Section 3.1 builds on these general themes with specific indicators of issues that are missing or insufficiently covered in existing preparedness measurement systems, in particular the Health Emergencies Preparedness Self-Assessment Tool ( HEPSA) from ECDC and the Joint External Evaluation Tool (JEE) from WHO, and for some parts, the Global Health Security Index (GHSI). The following conclusions are drawn:

  • An indicator should be included in the preparedness measurement tools referring to the ability to carry out large-scale testing, which was essential in the initial phase of the pandemic.
  • A flexibility indicator for the surveillance system should be introduced in the preparedness measurement tools.
  • In fact, existing measurement tools for preparedness related to testing and surveillance cover the main tasks but do not address the ability of systems to scale up testing capacity, the importance and complexity of subnational surveillance and epidemiological investigation, nor the challenges of adapting existing surveillance systems and developing new ones during the pandemic. These must be treated with precise indicators.
  • Although three capacities of ECDC’s PHEP logic model (management of medical countermeasures, supplies and equipment; medical emergency; and hospital infection control practices) were found to be essential, they are not represented with respective indicators in existing measurement tools for readiness.
  • The “preventive services” capability of ECDC’s PHEP logic model is expected to include a new broader capability on “population-based medicine coordination”, defined as “the ability to activate and strengthen coordination on a given geographic territory – during a high-impact outbreak. infectious diseases – public health, ambulatory care, including primary care services, mental health and social support agencies, public and private sectors and hospital health care, using integrated pathways between different levels of care (outpatient and inpatient).’
  • Experience gained during the COVID-19 response has proven that the risk communication capacities identified in ECDC’s PHEP logic model are valid and relevant, but are not fully represented in existing measurement tools for risk communication. preparation.
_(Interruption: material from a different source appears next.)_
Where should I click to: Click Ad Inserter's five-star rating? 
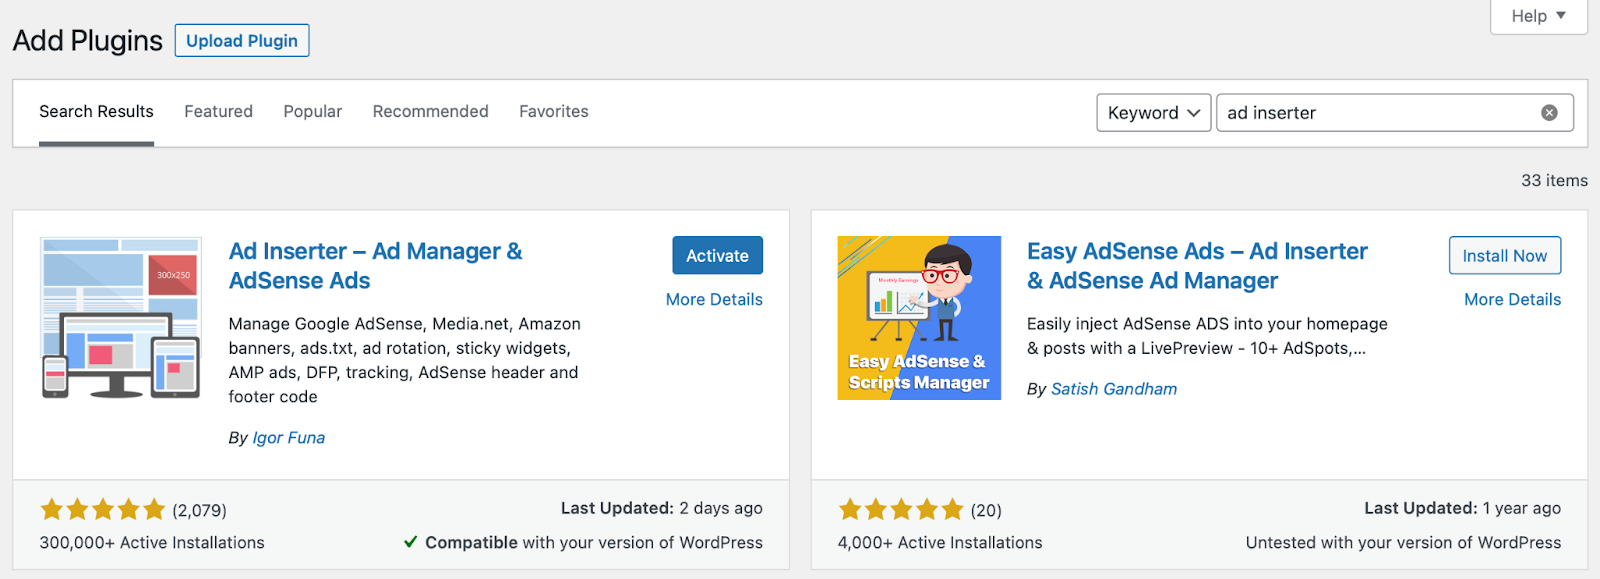coord(102,510)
Additionally, countries found it difficult to manage an information epidemic, which meant that the logic model had to be further expanded to include a fifth capability, “infodemic management”, i.e. dealing with an overabundance information (some accurate and some not).

In summary, given the different systems for measuring readiness that exist, the analysis in this report suggests that the type of measurement approach and format used in the joint external evaluation process, for example, could be useful in evaluation of EU preparedness efforts. This would involve first developing a set of measurement tools and indicators to address the areas identified in the analysis as being less developed, and then creating a scoring system or scale for each area. As with the JEE process, the assessment would begin with preliminary analysis and scoring by national experts. This would be followed by a meeting where peers from other countries would review the internal analysis documentation and meet with national experts to reach consensus on the scoring. The assessment process could include an analysis of existing systems, performance during the COVID-19 pandemic and the “stress tests” mentioned in the proposed EU legislation on health emergency preparedness and response.